Metapages are open-source, web-native scientific workflows that connect visualization, data, compute, and AI models into a single, shareable experience. Build analyses and simulations that run consistently, then embed them in papers, lab sites, or internal portals, or publish as a standalone interactive page your audience can use immediately.
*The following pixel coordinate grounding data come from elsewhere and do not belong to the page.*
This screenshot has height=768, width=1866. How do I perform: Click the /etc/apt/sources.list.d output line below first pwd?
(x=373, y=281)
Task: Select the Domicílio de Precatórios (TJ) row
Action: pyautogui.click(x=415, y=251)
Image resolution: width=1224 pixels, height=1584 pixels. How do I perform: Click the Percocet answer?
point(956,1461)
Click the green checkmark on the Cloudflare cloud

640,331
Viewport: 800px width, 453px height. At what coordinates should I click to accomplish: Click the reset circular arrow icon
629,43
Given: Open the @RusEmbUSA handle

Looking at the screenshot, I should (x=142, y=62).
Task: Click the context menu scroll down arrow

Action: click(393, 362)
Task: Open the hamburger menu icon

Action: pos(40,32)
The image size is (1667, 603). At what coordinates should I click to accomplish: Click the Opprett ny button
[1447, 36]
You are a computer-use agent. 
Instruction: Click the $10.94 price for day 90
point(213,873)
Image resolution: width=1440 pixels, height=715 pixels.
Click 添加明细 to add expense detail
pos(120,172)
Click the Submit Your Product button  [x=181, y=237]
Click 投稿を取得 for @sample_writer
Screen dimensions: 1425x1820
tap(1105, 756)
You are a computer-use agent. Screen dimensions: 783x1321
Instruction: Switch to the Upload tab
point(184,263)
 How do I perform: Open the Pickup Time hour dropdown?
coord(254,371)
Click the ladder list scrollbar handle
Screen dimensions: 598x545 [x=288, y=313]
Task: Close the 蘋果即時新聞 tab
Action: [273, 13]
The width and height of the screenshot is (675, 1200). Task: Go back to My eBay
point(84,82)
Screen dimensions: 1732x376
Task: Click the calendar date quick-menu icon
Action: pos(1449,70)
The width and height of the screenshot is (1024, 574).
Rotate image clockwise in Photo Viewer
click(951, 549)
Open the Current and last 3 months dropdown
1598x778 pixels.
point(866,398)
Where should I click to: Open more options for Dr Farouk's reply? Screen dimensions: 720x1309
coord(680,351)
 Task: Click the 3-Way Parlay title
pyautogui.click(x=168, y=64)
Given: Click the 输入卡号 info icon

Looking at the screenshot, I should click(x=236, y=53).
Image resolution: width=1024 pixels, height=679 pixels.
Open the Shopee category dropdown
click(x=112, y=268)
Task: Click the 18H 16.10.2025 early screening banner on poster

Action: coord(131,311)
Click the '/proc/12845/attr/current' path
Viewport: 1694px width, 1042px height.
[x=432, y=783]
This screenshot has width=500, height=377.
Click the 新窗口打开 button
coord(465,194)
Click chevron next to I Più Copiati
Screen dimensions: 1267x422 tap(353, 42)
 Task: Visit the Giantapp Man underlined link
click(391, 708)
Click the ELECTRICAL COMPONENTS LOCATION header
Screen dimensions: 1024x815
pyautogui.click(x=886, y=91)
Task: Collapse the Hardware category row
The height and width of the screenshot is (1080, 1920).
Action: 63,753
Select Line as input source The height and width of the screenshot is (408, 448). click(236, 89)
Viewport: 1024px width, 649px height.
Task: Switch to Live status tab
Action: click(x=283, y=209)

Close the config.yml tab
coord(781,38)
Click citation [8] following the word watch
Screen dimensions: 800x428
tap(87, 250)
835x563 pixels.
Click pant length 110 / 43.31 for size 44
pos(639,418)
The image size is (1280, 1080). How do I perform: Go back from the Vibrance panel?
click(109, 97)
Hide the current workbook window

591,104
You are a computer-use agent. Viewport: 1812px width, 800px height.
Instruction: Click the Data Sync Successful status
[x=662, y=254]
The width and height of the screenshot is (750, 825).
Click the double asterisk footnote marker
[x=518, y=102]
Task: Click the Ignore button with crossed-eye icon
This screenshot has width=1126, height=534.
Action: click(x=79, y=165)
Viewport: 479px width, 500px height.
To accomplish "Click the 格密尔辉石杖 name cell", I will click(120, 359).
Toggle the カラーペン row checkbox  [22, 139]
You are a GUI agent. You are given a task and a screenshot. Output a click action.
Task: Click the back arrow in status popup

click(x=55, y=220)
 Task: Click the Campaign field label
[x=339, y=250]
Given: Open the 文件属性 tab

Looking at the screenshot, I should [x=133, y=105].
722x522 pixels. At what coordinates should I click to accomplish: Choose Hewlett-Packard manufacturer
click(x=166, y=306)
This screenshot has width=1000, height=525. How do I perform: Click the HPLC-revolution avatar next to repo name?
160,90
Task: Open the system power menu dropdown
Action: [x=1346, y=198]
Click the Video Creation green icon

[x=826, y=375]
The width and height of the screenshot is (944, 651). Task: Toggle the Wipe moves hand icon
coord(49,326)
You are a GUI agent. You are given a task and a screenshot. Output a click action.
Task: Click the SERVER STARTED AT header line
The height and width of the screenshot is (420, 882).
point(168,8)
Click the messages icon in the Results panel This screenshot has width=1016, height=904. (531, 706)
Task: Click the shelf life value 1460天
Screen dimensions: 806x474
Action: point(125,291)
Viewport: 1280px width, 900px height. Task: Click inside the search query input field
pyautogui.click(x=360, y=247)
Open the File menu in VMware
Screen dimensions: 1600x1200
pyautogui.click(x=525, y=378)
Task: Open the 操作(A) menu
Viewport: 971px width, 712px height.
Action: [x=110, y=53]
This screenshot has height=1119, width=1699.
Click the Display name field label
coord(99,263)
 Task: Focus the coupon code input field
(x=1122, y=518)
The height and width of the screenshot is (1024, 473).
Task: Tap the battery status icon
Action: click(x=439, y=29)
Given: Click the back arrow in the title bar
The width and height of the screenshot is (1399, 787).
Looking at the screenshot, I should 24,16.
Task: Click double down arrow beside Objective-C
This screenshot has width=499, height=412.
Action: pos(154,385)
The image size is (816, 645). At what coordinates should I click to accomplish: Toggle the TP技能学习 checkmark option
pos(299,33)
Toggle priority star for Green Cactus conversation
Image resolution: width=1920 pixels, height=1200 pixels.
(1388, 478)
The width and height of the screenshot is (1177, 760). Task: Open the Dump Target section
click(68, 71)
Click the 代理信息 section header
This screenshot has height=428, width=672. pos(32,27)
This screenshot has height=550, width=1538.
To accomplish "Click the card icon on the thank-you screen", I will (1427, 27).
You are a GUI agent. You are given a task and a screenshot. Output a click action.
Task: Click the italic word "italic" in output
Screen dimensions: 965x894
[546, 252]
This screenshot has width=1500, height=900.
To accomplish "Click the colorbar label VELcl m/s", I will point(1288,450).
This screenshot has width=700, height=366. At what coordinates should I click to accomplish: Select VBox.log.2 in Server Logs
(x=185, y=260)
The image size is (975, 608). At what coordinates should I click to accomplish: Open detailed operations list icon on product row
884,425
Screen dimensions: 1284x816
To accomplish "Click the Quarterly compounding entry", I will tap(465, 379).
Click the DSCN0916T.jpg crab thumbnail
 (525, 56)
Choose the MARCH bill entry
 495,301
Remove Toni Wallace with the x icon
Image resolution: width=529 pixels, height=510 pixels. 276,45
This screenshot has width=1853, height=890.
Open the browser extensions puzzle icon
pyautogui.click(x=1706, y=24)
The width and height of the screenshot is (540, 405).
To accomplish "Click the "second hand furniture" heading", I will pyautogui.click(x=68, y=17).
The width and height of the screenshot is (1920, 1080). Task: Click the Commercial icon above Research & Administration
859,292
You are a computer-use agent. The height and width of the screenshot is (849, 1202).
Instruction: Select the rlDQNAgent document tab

See examples: https://about.metapage.io/examples

What you can do

  • Reproduce and extend results
    • Package datasets, analysis code, and visualizations so others can rerun, inspect, and modify with confidence.
  • Integrate diverse tooling
    • Combine Python, R, Julia, and domain-specific tools in one workflow without forcing a single stack.
  • Share interactive figures
    • Turn static plots into interactive, citable figures that readers can explore directly in articles, preprints, or lab wikis.
  • Collaborate across teams
    • Co-edit and use the same workflows in real time across labs and organizations, with predictable, repeatable execution.

How it works

  • Metaframes as modules
    • Each component (e.g., a visualizer, dataset, or compute step) is a “metaframe,” typically in an iframe, with clearly defined inputs and outputs. They snap together to form your workflow.
  • Connect your data and compute
    • Point to your data sources and CPUs/GPUs, or bring AI models into the loop, then wire everything with declarative JSON.
  • Publish and embed anywhere
    • Share a URL or embed snippet to deliver the full, interactive workflow to any device, without asking readers to set up an environment.

In short: compose reproducible, multi-language scientific workflows from interoperable components, then share them as interactive, embeddable artifacts your community can use immediately.